- INSTRUCCIONES -
#1 Transcribe de la reflexión sobre el tiempo ordinario todo lo que va desde "Dios siente una" hasta "una vida verdadera.".
#2 Según la reflexión sobre el tiempo ordinario, ¿qué siente Jesús al ver a la humanidad cansada y fatigada?
#3 Escribe cómo sigue la reflexión sobre el tiempo ordinario a partir del punto en que se detiene.

::: TEXTO MOSTRADO

Ya terminado el tiempo de Pascua, y después de celebrar las preciosas fiestas de Pentecostés, la Santísima Trinidad y Corpus Christi, la liturgia nos lleva a lo cotidiano de la vida de Jesús. Lo llamamos tiempo ordinario, pero es muy especial, donde se irá narrando el amor pasional que tiene Cristo por el ser humano: no queda indiferente ante el sufrimiento y el dolor, sino que se involucra curando y liberando. Jesús siente compasión al ver a la humanidad cansada y fatigada y nos hace parte de su obra salvadora.
Vivimos tiempos de un fuerte individualismo y pareciera que cada uno hoy se preocupa solo de su pequeño mundo. Vemos que la gente trabaja y se esfuerza, sin embargo, la vida de muchos se convierte en un sinsentido. Vemos el mundo de los jóvenes, quienes muchas veces confunden los valores por los que vale la pena jugarse la vida y terminan sumidos en una inmensa tristeza que intentan cubrirla con falsa alegría: confunden la alegría con el placer, la fiesta con la borrachera... O se dejan guiar por influencers que hacen pasar la vanidad o los insultos como una nueva visión del mundo y de la vida. Cuánto de la crisis de la salud mental que hoy vivimos tiene que ver con esto.
Dios siente una profunda pasión por lo que nos sucede. Se conmueve, y por eso envía a su Hijo al mundo, para que, liberándonos de aquello que nos oprime, nos dé una vida verdadera.
Jesús quiere involucrarnos en su obra de salvación. Nos equivocamos al pensar que los operarios de la mies es una referencia exclusiva a los sacerdotes y religiosas. Al hablar de la cosecha abundante y los pocos operarios, Jesús se dirige a cada discípulo invitándolo a contemplar la cosecha a recoger . Pensamos que a la gente de hoy no le interesa Dios, que es algo pasado, obsoleto, o por último algo privado. Pero la mies está madura, la humanidad está lista para aceptar el evangelio. Y es a esta humanidad, con sus limitaciones, contradicciones y desafíos, a la que Jesús nos invita a dirigirnos.

::::::
::: DATOS SIN PROCESAR

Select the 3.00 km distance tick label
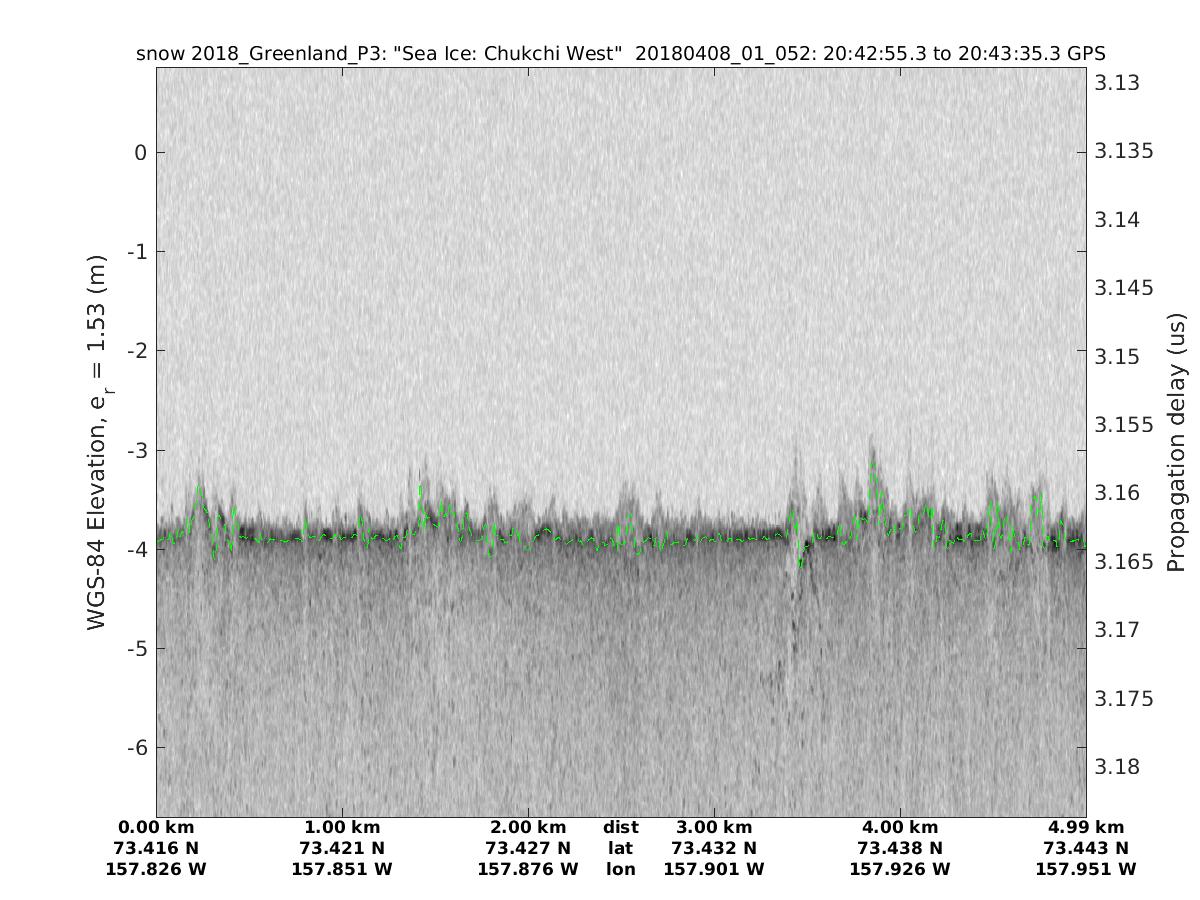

::::::

- RESPUESTAS -
#1
Dios siente una profunda pasión por lo que nos sucede. Se conmueve, y por eso envía a su Hijo al mundo, para que, liberándonos de aquello que nos oprime, nos dé una vida verdadera.

#2 Siente compasión.

#3
¿Por qué debemos pedir al dueño del campo que envíe operarios? Él debiese ser el primer interesado en el problema. Lo que pasa es que orar no se trata de repetir fórmulas para intentar convencer a Dios. ¡Dios ya hace su parte, y la hace muy bien! No se trata de pedir a Dios para que haga lo que le pedimos, sino que la oración nos pone en sintonía con sus pensamientos. La oración verdadera nos lleva a hacer nuestra su pasión de amor por la humanidad. Los operarios son pocos porque rezamos poco, y no nos dejamos inundar por el pensamiento y el amor de Cristo. La oración nos hace entrar en sintonía con Dios y nos lleva a involucrarnos en la transformación de la humanidad. Por eso debemos orar más.
Por esta pasión de amor, y por la necesidad de Dios del mundo, Jesús envía a los discípulos a expulsar los espíritus inmundos y curar a los enfermos. Los espíritus inmundos son todas esas fuerzas que se oponen a la vida. Son los demonios, que los identificamos con la envidia, los celos, el odio, rencor, el deseo de poseer siempre más, de dominar a los demás... Estos demonios crean el mundo despiadado donde el otro se convierte en un rival, un enemigo, en vez de ser un hermano a quien amar. Nuestro mundo está lleno de esto. Igual cosa con la enfermedad: la sociedad está enferma y necesita curarse de la falta de libertad, de la injusticia, de la desigualdad, de la violencia, de la corrupción. Sobre estos males Jesús nos da el poder y la autoridad para vencerlos. Este poder es la fuerza del Evangelio, frente al cual el mal no puede resistir. La cosecha es abundante, y el Señor cuenta con nosotros para llevarla a cabo. Es la obra de salvación que hizo Jesús y que nosotros estamos invitados a continuar.